(Stored records)
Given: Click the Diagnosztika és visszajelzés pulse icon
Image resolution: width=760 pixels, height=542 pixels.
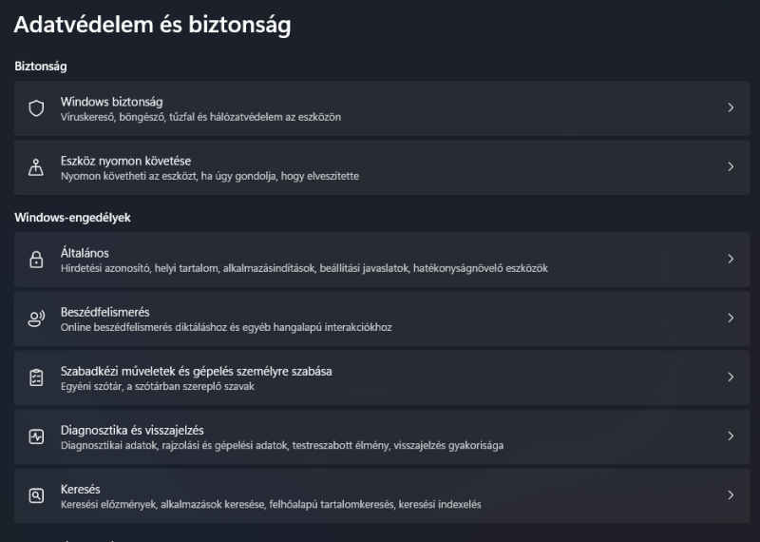Looking at the screenshot, I should tap(37, 436).
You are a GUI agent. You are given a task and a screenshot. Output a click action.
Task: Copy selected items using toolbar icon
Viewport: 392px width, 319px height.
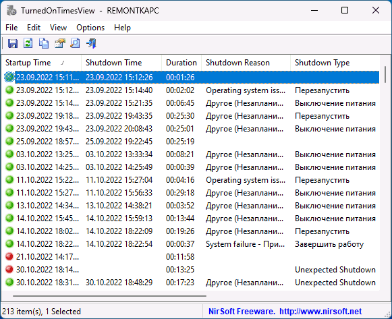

**Problem to solve:** The goal is an exact reprint of the entries, leaving out the pictures.

**Answer for the task:**
Given: Click the Diagnosztika és visszajelzés pulse icon
Image resolution: width=760 pixels, height=542 pixels.
Looking at the screenshot, I should tap(37, 436).
You are a GUI agent. You are given a task and a screenshot. Output a click action.
Task: Copy selected items using toolbar icon
Viewport: 392px width, 319px height.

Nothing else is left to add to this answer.